**READING TEXT**.
※ ※ ※
After the device_dict is specified, it adds the hold time to it.

The next step is to strip and split the capabilities into a list and add to the device_dict variable. The parser will then continue to the next line of the output.

Once all lines are parsed, it will return the parsed_output to the user as long as it passes schema validation.

I believe this can be easier to understand than something like TextFSM since it’s written in Python and Python is a popular language among network automation engineers.

Let’s move on and review the topology again.

The Topology.. Again

Below is a picture of the lab topology we’re using to validate LLDP neighbors. It’s a simple topology with three Cisco IOS routers connected together and have LLDP enabled.

Ansible Setup.. Again

We’ve already covered most of the Ansible setup in part 2, but we’ll explain the small changes we have to make to use the Genie parsers within Ansible.

Here is a look at a host var we’ve defined as a refresher since there are no changes here.

---
approved_neighbors:
  - local_intf: "Gi0/0"
    neighbor: "iosv-1"
  - local_intf: "Gi0/1"
    neighbor: "iosv-2"

Now let’s take a look at the changes in pb.validate.neighbors.yml.

---
- hosts: "ios"
  connection: "ansible.netcommon.network_cli"
  gather_facts: "no"

  tasks:
    - name: "PARSE LLDP INFO INTO STRUCTURED DATA"
      ansible.netcommon.cli_parse:
        command: "show lldp neighbors"
        parser:
          name: ansible.netcommon.pyats
        set_fact: "lldp_neighbors"

    - name: "MANIPULATE THE DATA TO BE IN THE SAME FORMAT AS TEXTFSM TO PREVENT CHANGING FINAL ASSERTION TASK"
      set_fact:
        lldp_neighbors: "{{ lldp_neighbors | convert_data }}"

    - name: "ASSERT THE CORRECT NEIGHBORS ARE SEEN"
      assert:
        that:
          - "lldp_neighbors | selectattr('local_interface', 'equalto', item['local_intf']) | map(attribute='neighbor') | first == item['neighbor']"
      loop: "{{ approved_neighbors }}"

Using the ansible.netcommon.pyats parser requires genie and pyats to be installed via pip install genie pyats.

There are a few things to dissect with the playbook. First, we changed the parser to ansible.netcommon.pyats. Second, we added another task to manipulate the data we get back from the parser, into a similar format as the second blog post in this series so we don’t have to change the last task. I did the conversion within a custom filter plugin due to the structure of the data and the ease of handling this within Python. You will see the output below once we run our playbook.

Playbook Output

Let’s go ahead and run the playbook and see what output we get.
※ ※ ※
**DATASET SECTION**.

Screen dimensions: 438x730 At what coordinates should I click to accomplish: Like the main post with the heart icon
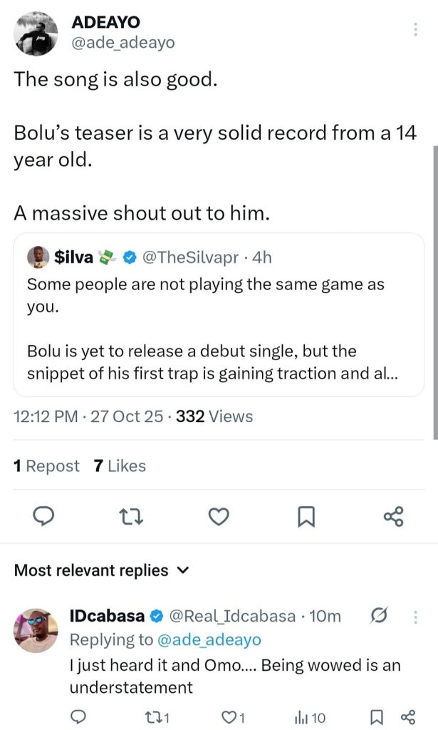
※ ※ ※
**PROBLEM TO SOLVE**.
Decide whether each statement agrees with the text on Genie parsers in Ansible. Answer yes or no for each and quote the words from the text that settle it.
1. The lab topology has three Cisco IOS routers with LLDP enabled.
2. The host var had to be changed so that the Genie parsers could be used.
3. The data conversion was done in a custom filter plugin.

**ANSWER**.
1. Yes: "three Cisco IOS routers connected together and have LLDP enabled"
2. No: "since there are no changes here"
3. Yes: "I did the conversion within a custom filter plugin"